I am still quite happy with my Warthers knives http://www.warthercutlery.com/4-5-steak-knives-in-a-gift-box.html - not the prettiest, but good steel and they do the job nicely.

Stefan


----------



## Chips (Jun 4, 2013)

Just heard back from Harner. Going to give him the business. Looking forward to seeing these!


----------



## apicius9 (Jun 4, 2013)

Chips said:


> Just heard back from Harner. Going to give him the business. Looking forward to seeing these!



I was just looking for the 'Like' button again, this social networking thing can be confusing  Great choice on the knives, glad to see that one of our makers here gets supported. 

Stefan


----------



## Dream Burls (Jun 4, 2013)

Chips said:


> Just heard back from Harner. Going to give him the business. Looking forward to seeing these!


Good choice, the knives are fantastic.


----------



## Justin0505 (Jun 4, 2013)

Chips said:


> Just heard back from Harner. Going to give him the business. Looking forward to seeing these!



When do the custom cutting board plates from boardsmith get ordered?


----------



## mkriggen (Jun 5, 2013)

Uh...am I missing something here? We're talking about steak knives right? Knives that will be used for cutting cooked (properly I assume) steak on a ceramic plate? Why would you do that to a quality knife? Phrased another way, why would you buy a set of quality knives then abuse them that way? :2cents:


----------



## ThEoRy (Jun 5, 2013)

mkriggen said:


> Uh...am I missing something here? We're talking about steak knives right? Knives that will be used for cutting cooked (properly I assume) steak on a ceramic plate? Why would you do that to a quality knife? Phrased another way, why would you buy a set of quality knives then abuse them that way? :2cents:



They will stay sharper longer.

They will cut the food better.

You can simply resharpen them.

They can last lifetimes.


----------



## Crothcipt (Jun 5, 2013)

Also if you don't have to press hard while cutting on plate, you can cut without hitting the hard surface. Highly recommended.


----------



## marc4pt0 (Jun 5, 2013)

Uh, yeah

And great choice on the steak knives!


----------



## stereo.pete (Jun 5, 2013)

Pics or this never happened, when they come in of course.


----------



## Chips (Jun 5, 2013)

Justin0505 said:


> When do the custom cutting board plates from boardsmith get ordered?



Already happened! Boardsmith's largest mahogany board arrived about 2 months ago. I was one of the few that must have been stuck in waiting period purgatory. I think it took somewhere near 4 months for my board to arrive. I absolutely love it. 

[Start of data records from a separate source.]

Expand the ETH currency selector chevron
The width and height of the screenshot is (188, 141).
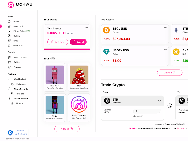(160, 101)
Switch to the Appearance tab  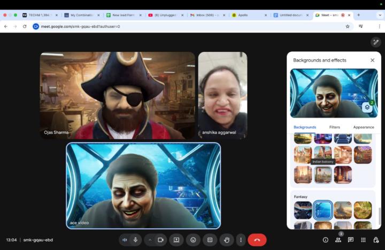[x=363, y=127]
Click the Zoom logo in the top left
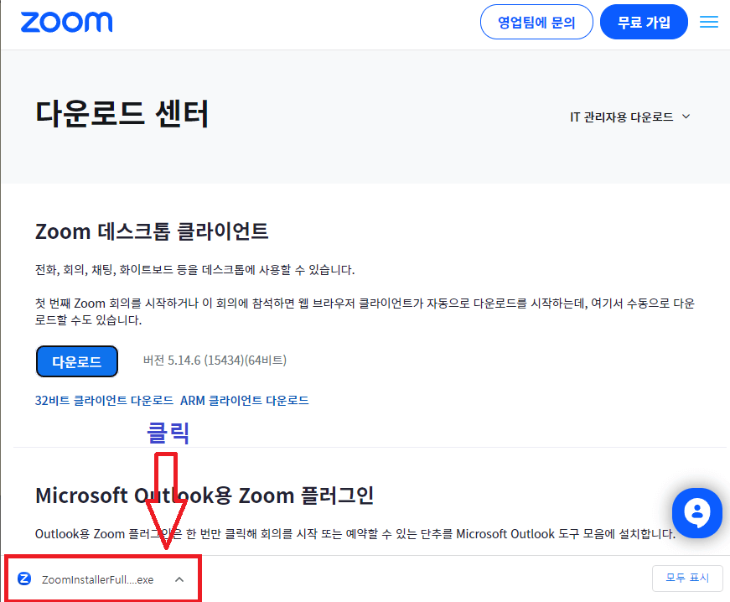Screen dimensions: 730x602 coord(66,22)
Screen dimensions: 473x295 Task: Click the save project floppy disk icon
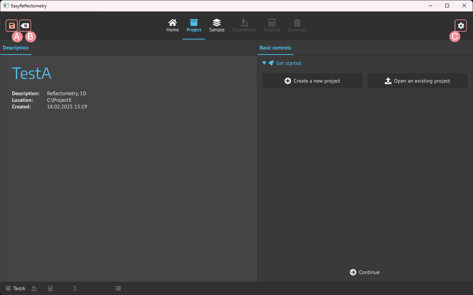[12, 26]
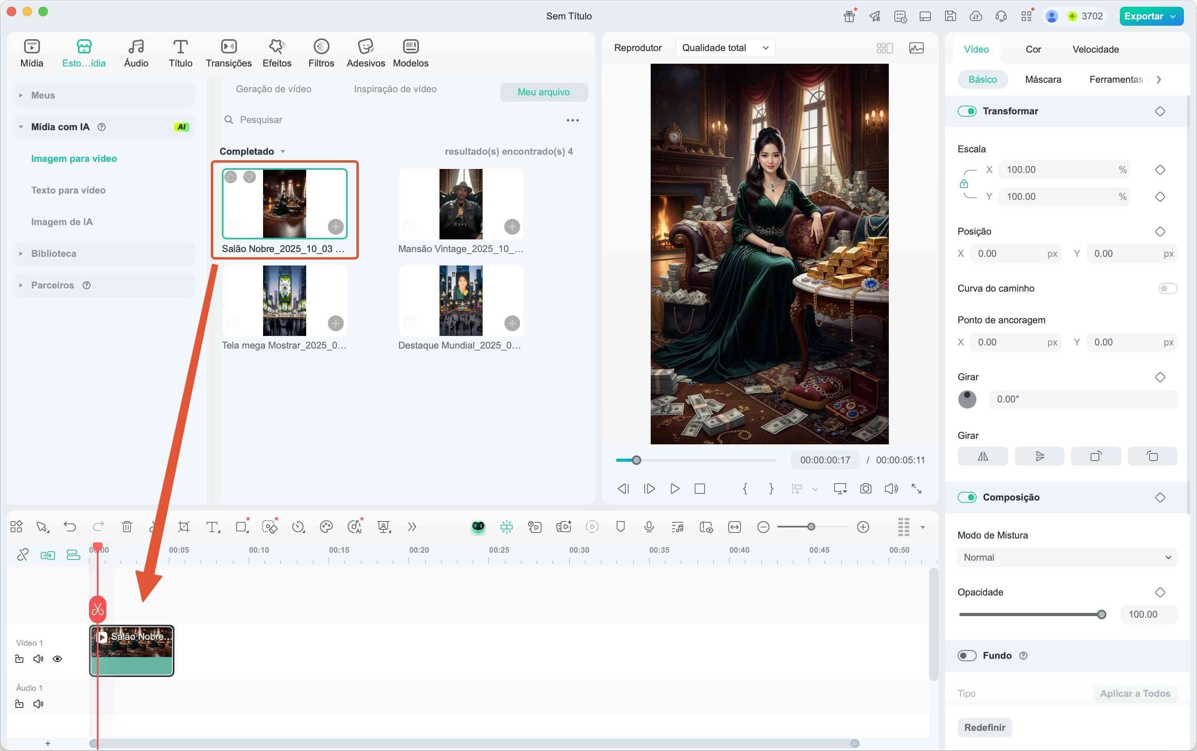Open Modo de Mistura Normal dropdown

1067,557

I'll definitely share pics of the knives. Looks like to play it safe, at least 8 weeks lead time.


----------



## Chips (Jun 5, 2013)

Oops, just read the comment more carefully. Didn't know he made some kind of cutting board "plate", but I'll pass.


----------



## Chips (Jul 19, 2013)

Well I guess the thread is due an update, but nothing drool inducing, since they aren't done yet, but are about halfway there. On another note, I did just happen to see these, which look pretty cool too. Very utilitarian, cheaper, but still look nice.

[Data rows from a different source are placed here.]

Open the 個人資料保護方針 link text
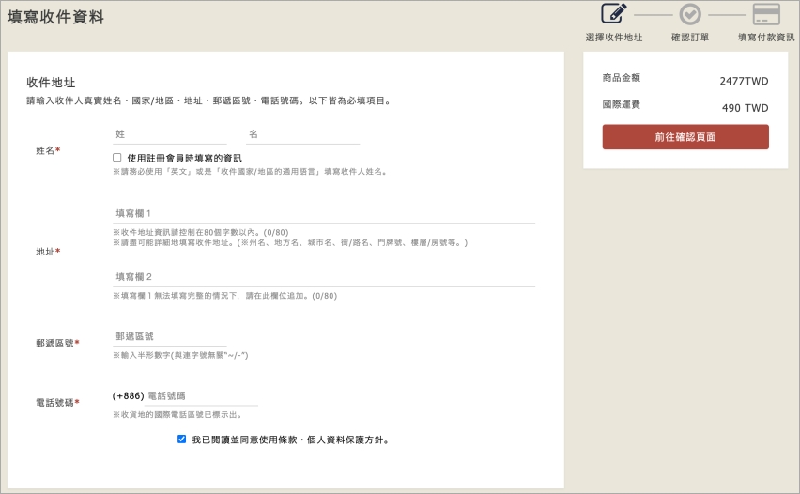The image size is (800, 494). coord(350,440)
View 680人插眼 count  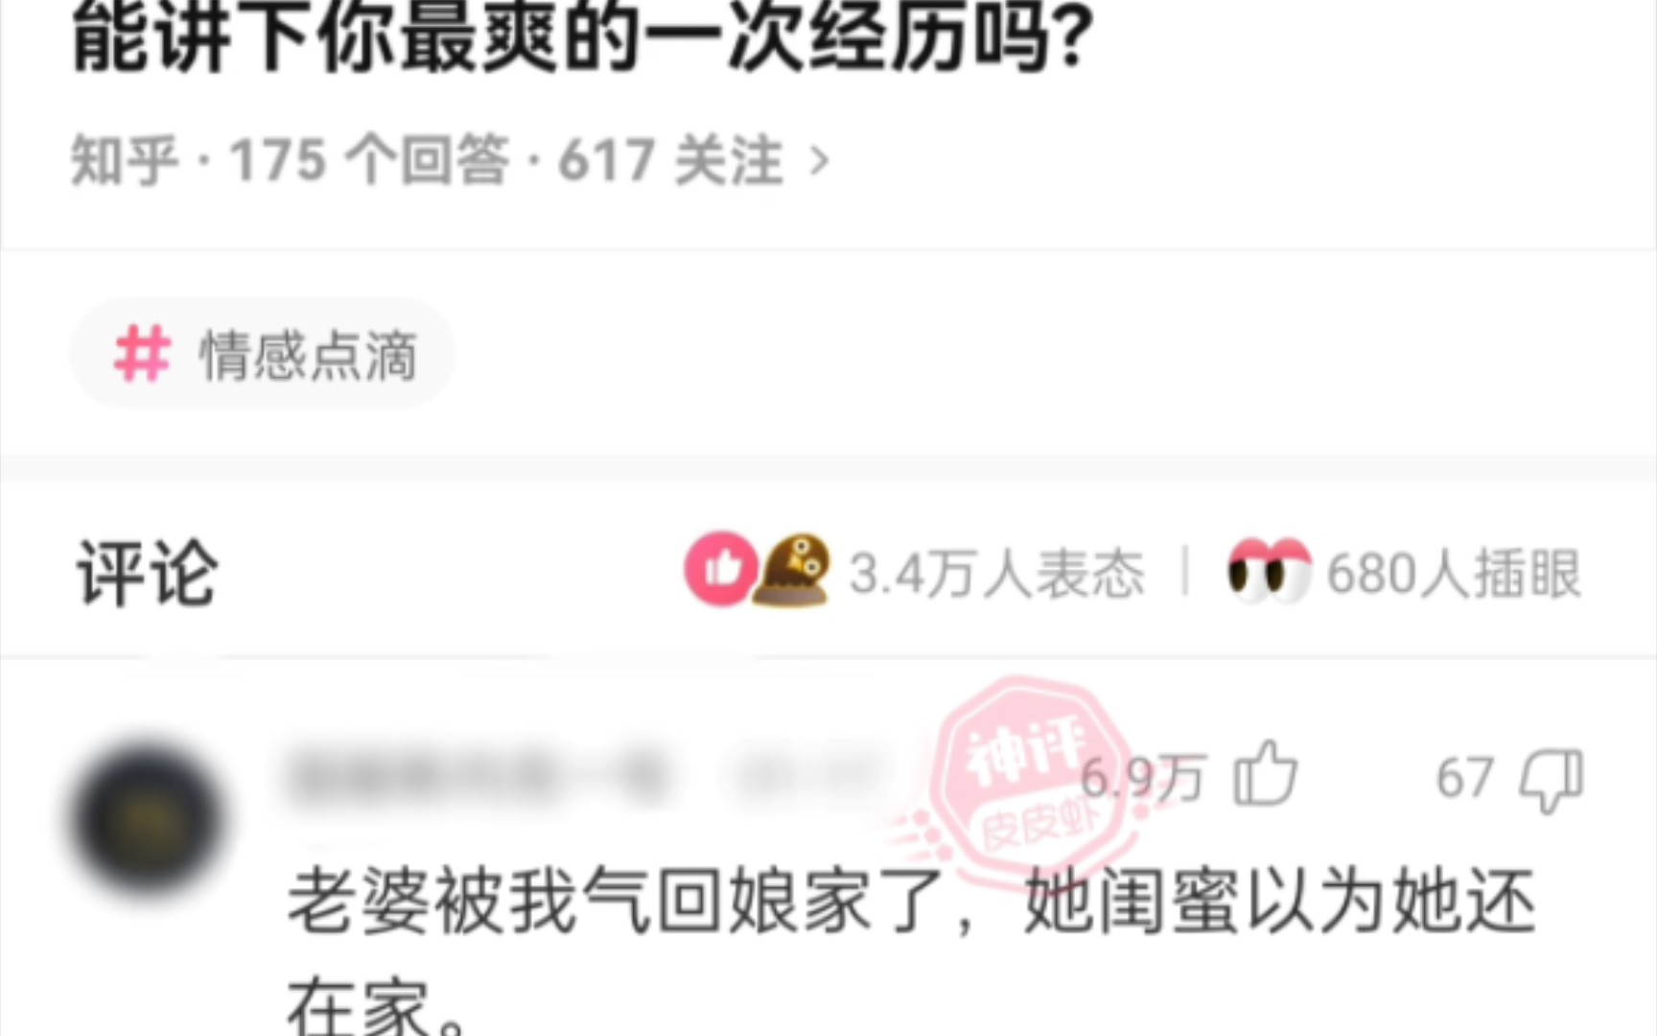pyautogui.click(x=1454, y=574)
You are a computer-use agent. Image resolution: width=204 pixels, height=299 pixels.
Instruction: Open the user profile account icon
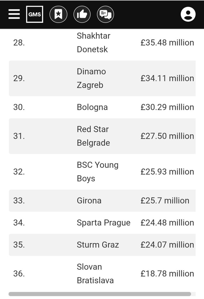(188, 14)
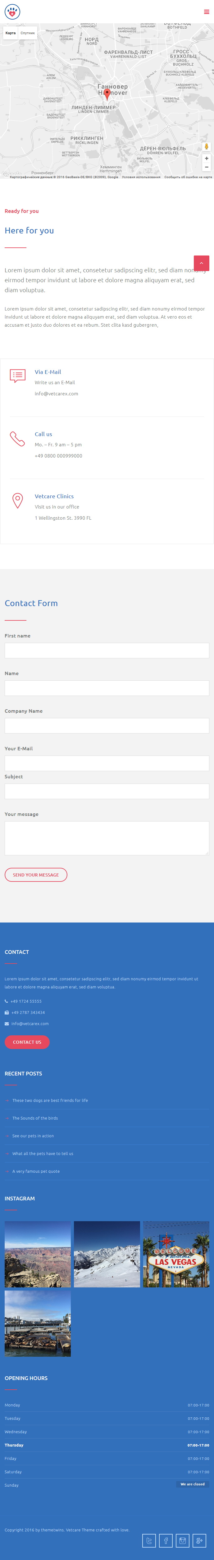Screen dimensions: 214x1560
Task: Open the Instagram social icon in footer
Action: [183, 1540]
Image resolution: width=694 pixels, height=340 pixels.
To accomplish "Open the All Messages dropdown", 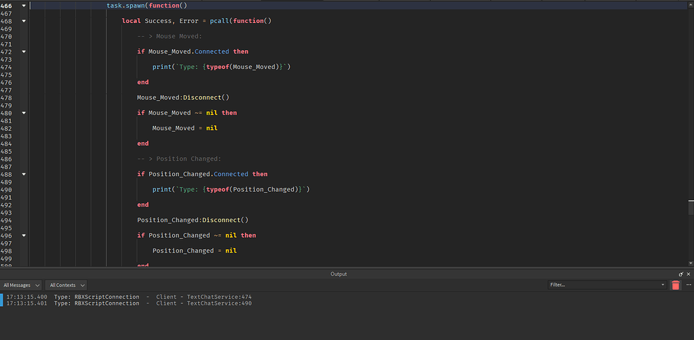I will pyautogui.click(x=22, y=285).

https://schmidtbrotherscutlery.com/knives/forge


----------



## Chips (Aug 12, 2013)

Just arrived today. They are beautiful and I love the feel and the balance of them. Here's a shot he took of them.


----------



## bikehunter (Aug 12, 2013)

They look well worth the wait!


----------



## WildBoar (Aug 12, 2013)

Beautiful! Butch's steak knives do not disappoint. Great photo, too.


----------